Problem details:
Lines from the one containing "Where should I click to: Check" to the end of the records, both ends included and exactly as written, are the whole answer, and no pictures go in it.

(Saved data entries)
· · · · · · ·

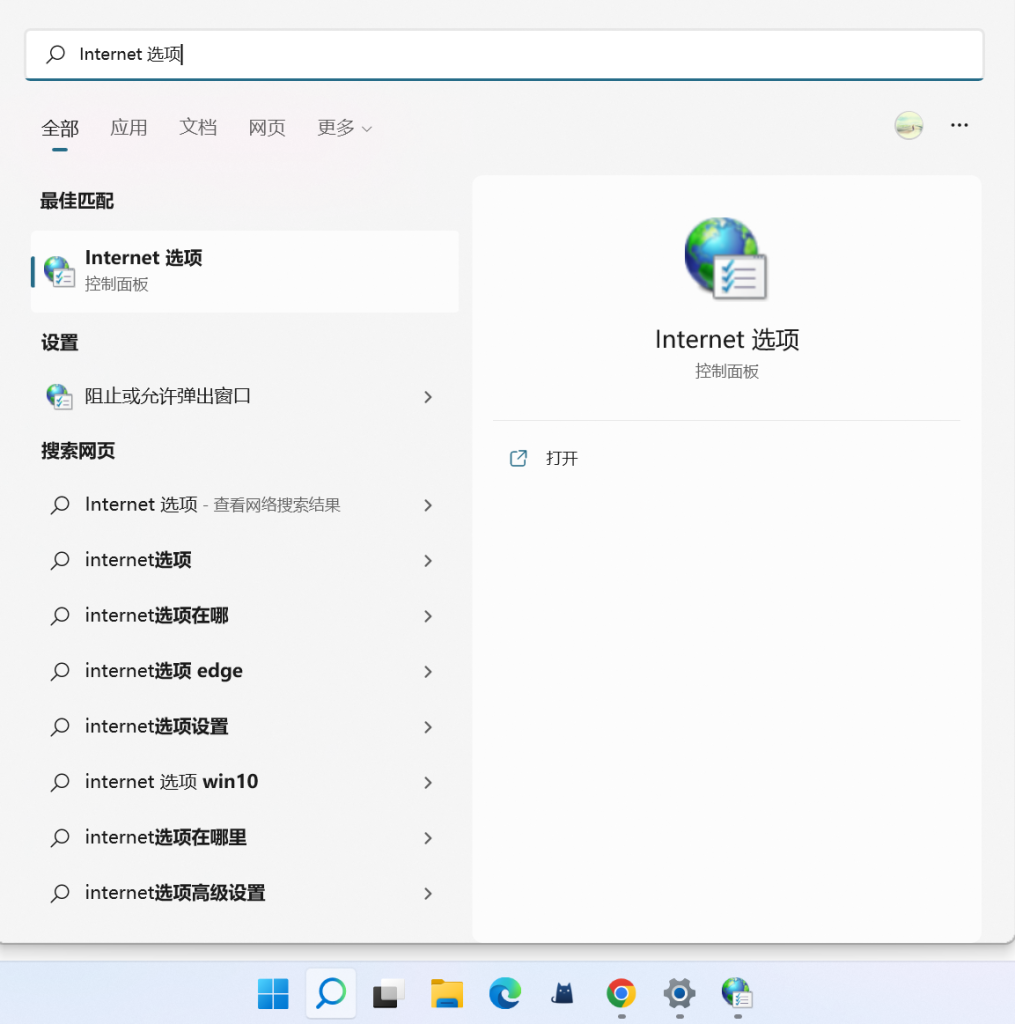The height and width of the screenshot is (1024, 1015).
Task: Switch to the 应用 tab
Action: (x=128, y=128)
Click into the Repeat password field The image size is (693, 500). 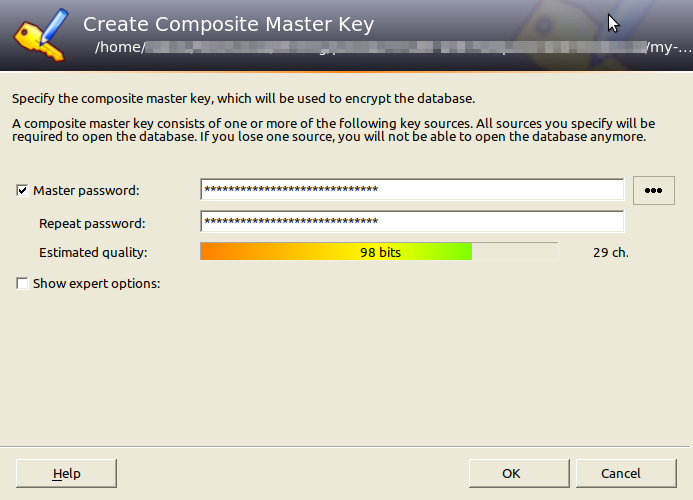click(x=412, y=222)
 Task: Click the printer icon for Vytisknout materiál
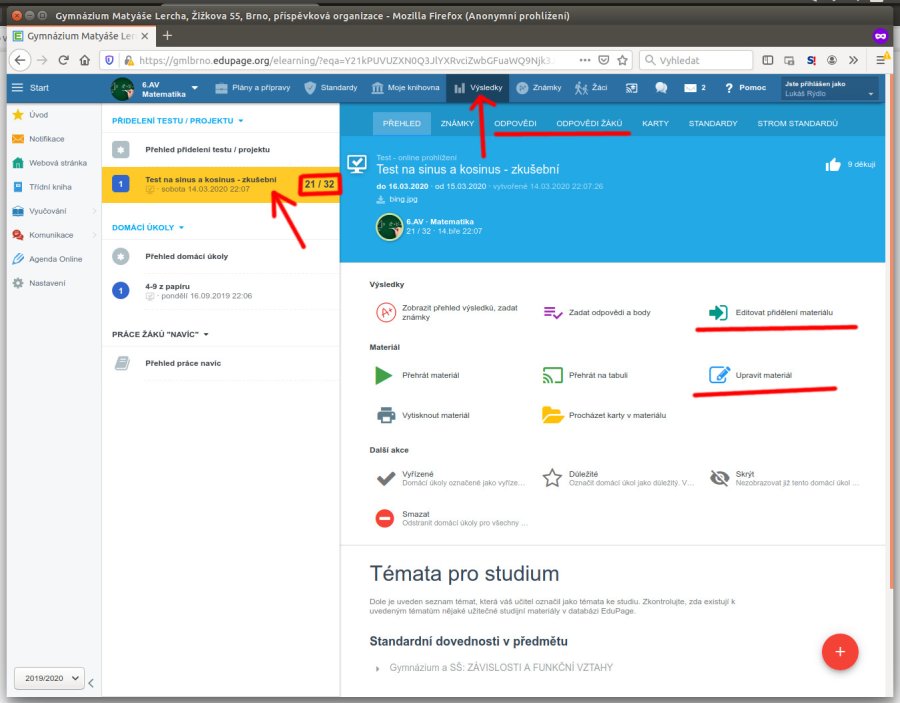384,415
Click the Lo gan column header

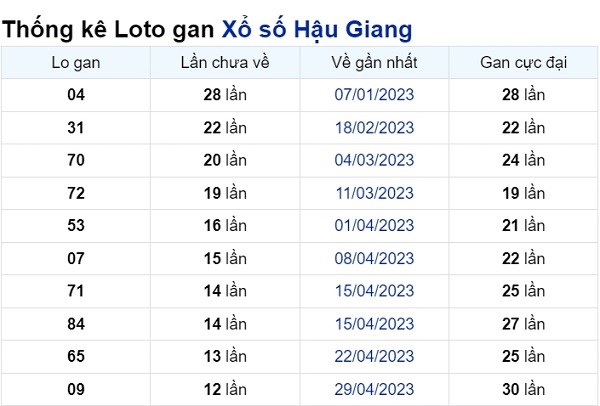coord(76,63)
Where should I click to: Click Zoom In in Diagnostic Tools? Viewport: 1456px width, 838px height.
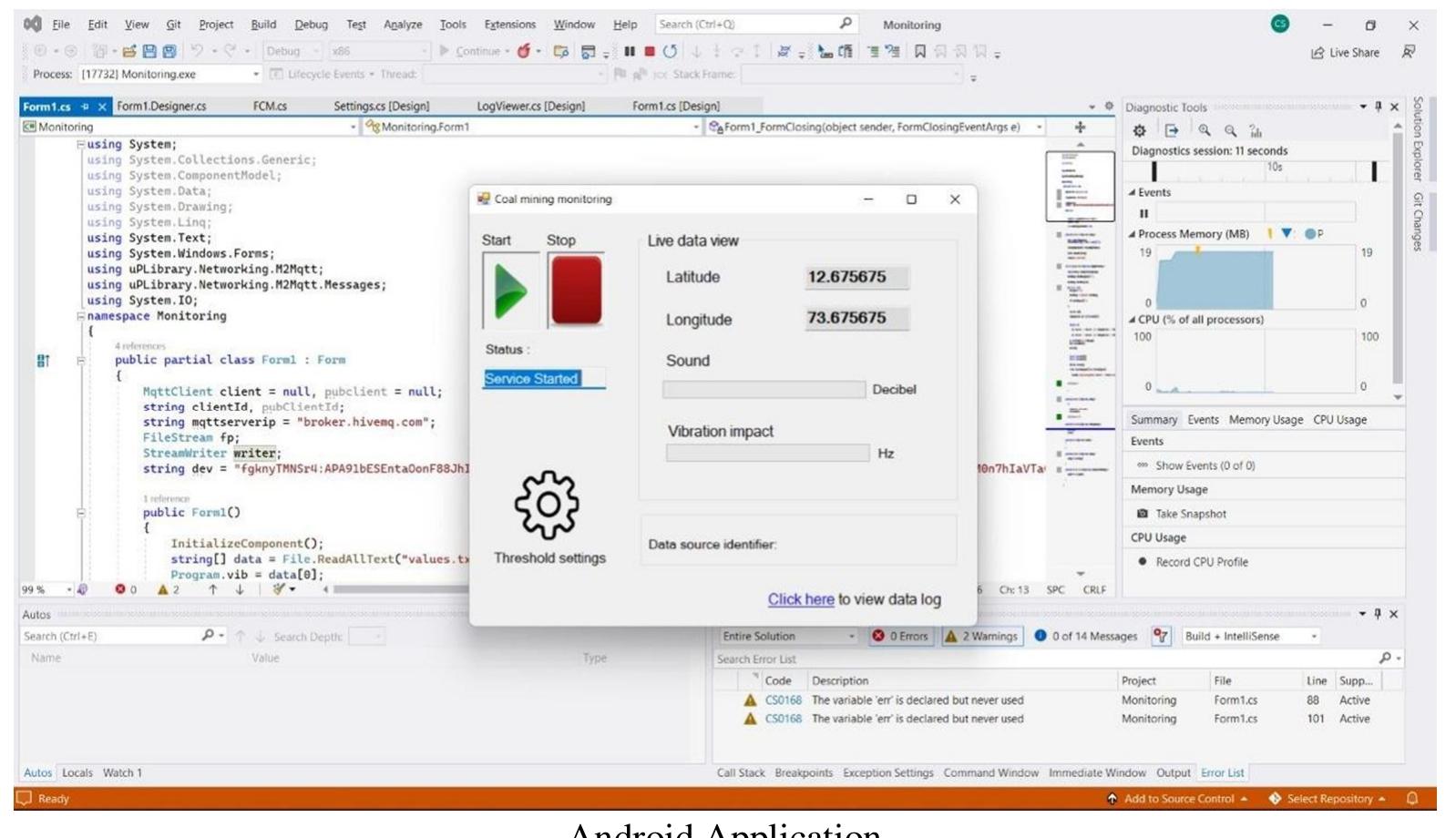(x=1205, y=130)
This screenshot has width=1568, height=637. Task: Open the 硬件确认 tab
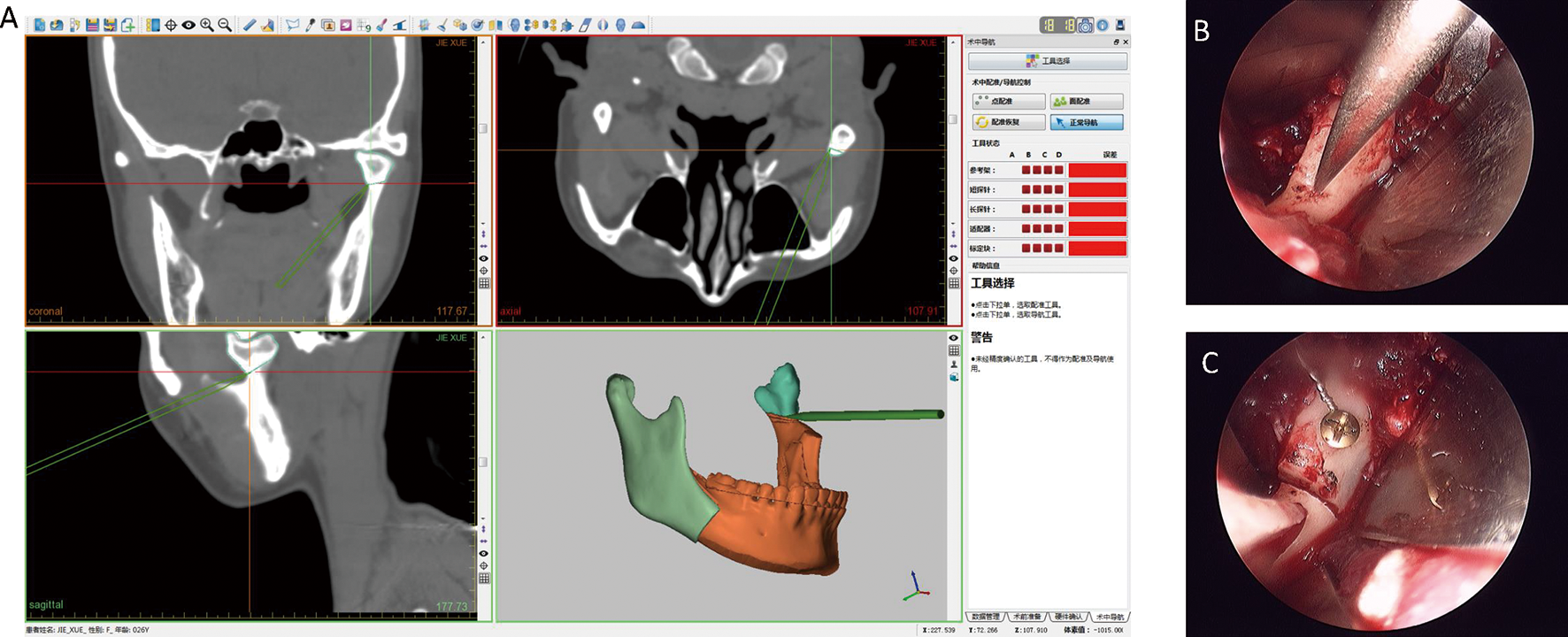pyautogui.click(x=1068, y=617)
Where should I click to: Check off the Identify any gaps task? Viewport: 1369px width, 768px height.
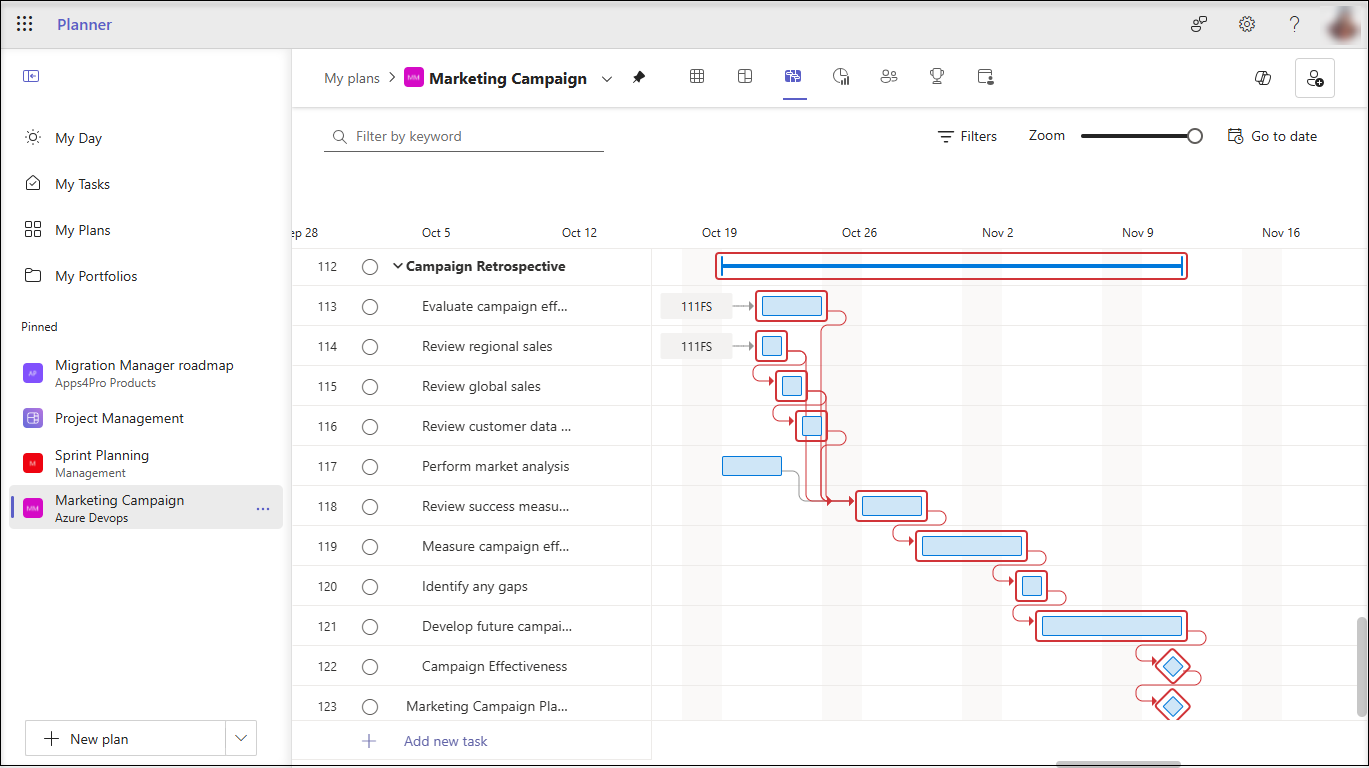tap(370, 587)
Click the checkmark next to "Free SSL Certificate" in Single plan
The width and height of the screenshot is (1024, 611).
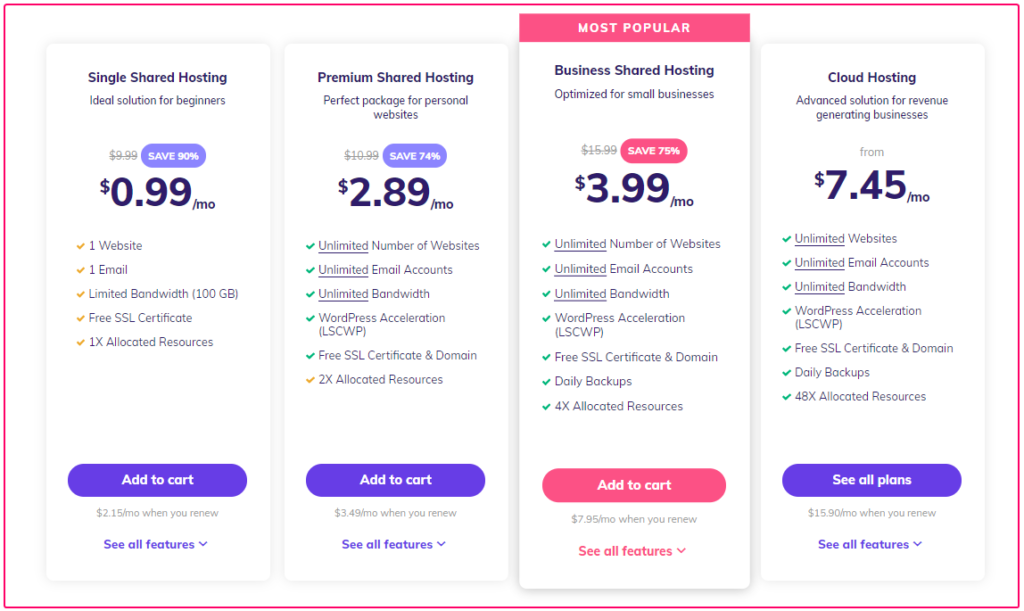click(x=81, y=317)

· · · · · · ·

Result of the exercise:
Where should I click to: Check off the Identify any gaps task? Viewport: 1369px width, 768px height.
tap(370, 587)
Click the checkmark next to "Free SSL Certificate" in Single plan
The width and height of the screenshot is (1024, 611).
click(x=81, y=317)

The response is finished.